How can I speed up scanning a large string with a large regex?

Question

How can I speed up scanning a large string with a large regex?

I have a big line :

string = "Lorem ipsum dolor sit amet, consectetur adipiscing elit. Donec nec neque..."
puts string.size # => 54555999

I also have a large regex :

regex = /Lorem|ipsum|dolor|sit|amet|consectetur|adipiscing|elit|Donec|nec|neque|facilisis|nulla|rhoncus|accumsan|non|in|arcu|Interdum|et|malesuada|fames|ac|ante|primis|faucibus|Pellentesque|habitant|morbi|tristique|senectus|netus|turpis|egestas|at|ut|metus|convallis|fringilla|Nullam|volutpat|risus|sodales|elementum|Fusce|vitae|dignissim|tortor|Vivamus|interdum|dapibus|leo|sed|Quisque|luctus|dui|ligula|consequat|augue|congue|a|Vestibulum|id|cursus|odio|Maecenas|libero|diam|placerat|Proin|sapien|gravida|Cras|eleifend|nisl|rutrum|lectus|Curabitur|auctor|urna|tellus|tincidunt|erat|eget|vulputate|nibh|tempor|Ut|vehicula|nisi|velit|suscipit|nunc|tempus|vestibulum|viverra|Duis|sagittis|dictum|justo|hendrerit|massa|mollis|ultricies|lorem|imperdiet|mattis|pharetra|Aenean|lacus|purus|condimentum|Integer|sem|ullamcorper|feugiat|venenatis|quis|pellentesque|felis|finibus|porta|Nam|pulvinar|est|Morbi|ex|eros|commodo|Praesent|mauris|scelerisque|enim|aliquet|Etiam|Mauris|eu|bibendum|efficitur|magna|maximus|ornare|Phasellus|vel|blandit|sollicitudin|Suspendisse|Sed|quam|pretium|mi|semper|molestie|In|Nulla|Aliquam|euismod|orci|varius|hac|habitasse|platea|dictumst|iaculis|ultrices|Nunc|aliquam|fermentum|lacinia|lobortis|porttitor|laoreet|posuere|cubilia|Curae|facilisi|potenti|Cum|sociis|natoque|penatibus|magnis|dis|parturient|montes|nascetur|ridiculus|mus|Class|aptent|taciti|sociosqu|ad|litora|torquent|per|conubia|nostra|inceptos|himenaeos/

Now I want scan

string

with regex

:

puts Benchmark.measure { string.scan(regex) } # => 17.830000   0.380000  18.210000 ( 18.235952)
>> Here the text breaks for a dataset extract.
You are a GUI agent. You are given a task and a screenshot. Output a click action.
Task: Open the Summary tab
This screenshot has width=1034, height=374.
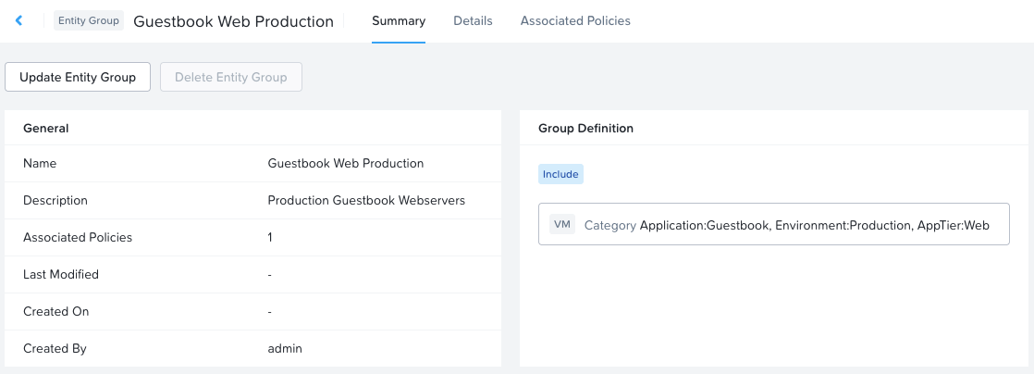(x=399, y=20)

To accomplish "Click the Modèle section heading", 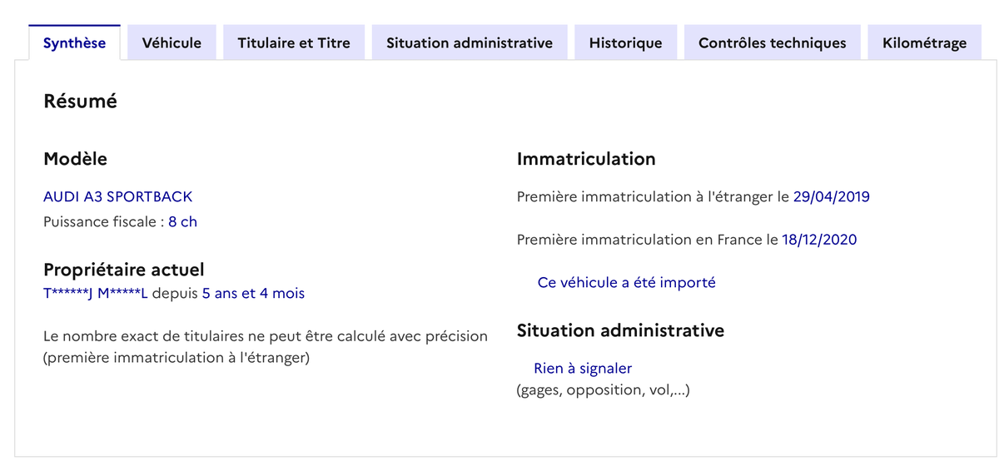I will 75,159.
As you can see, the scan takes 17.83 long seconds , which is too much for my use.

How can I speed this up?

Methods match

and =~

won't help me because I need an array of matches. I think that maybe I need to go beyond Ruby to speed this up, but I have no idea how.
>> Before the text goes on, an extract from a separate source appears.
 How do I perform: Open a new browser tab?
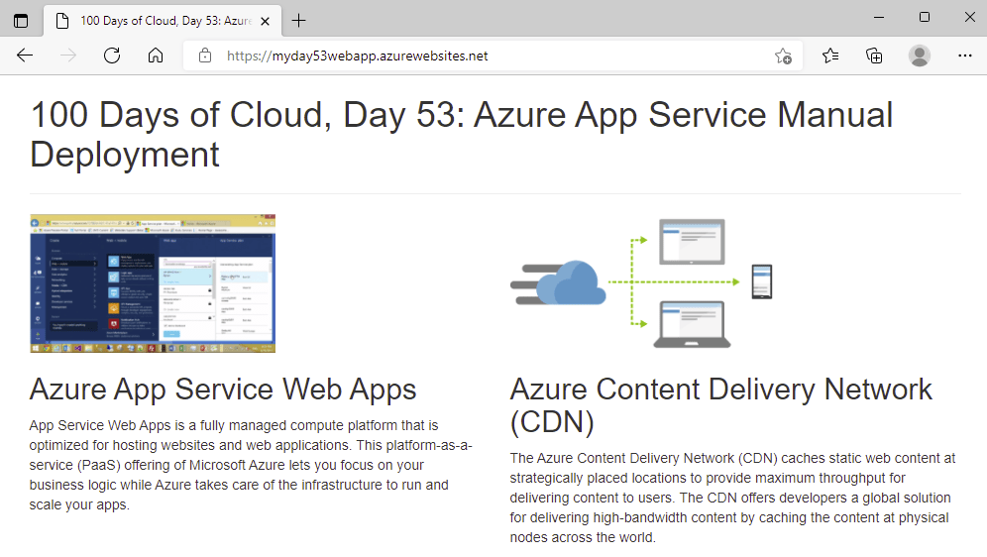click(x=299, y=20)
A regex is a lot of order IDs and a real world line has a lot of emails (subject and content) concatenated into one line. The point of scanning emails for mentioning order IDs is to find out which order ID customers have requested.

EDIT:

The reason why I would like to do an initial regex test is because after that I need to do a very large loop like this:

["order_id_1", "order_id_2"].each do |order_id|
  ["email body 1", "email body 2"].delete_if do |email_string|
    match = (email_string =~ Regexp.new(order_id)) != nil
    if match
      # do stuff
    end
    match
    end
  end
end

And with many order ids and many emails, this is going to be a very big loop if I didn't initially know which order ids were matched.

+3

performance optimization ruby regex

ChristofferJoergensen Dec 19. 14 at 12:11 am

source to share

3 answers

Don't use regex. Instead, use a specialized algorithm appropriate for the specific string and pattern you want to match. If you absolutely need to use a regular expression, you can try to find a different engine than the one Ruby uses initially (although I doubt this will be very helpful). If you still need better performance, write the algorithm in a faster / lower level language like C, and then call that from ruby with your own extension or whatever.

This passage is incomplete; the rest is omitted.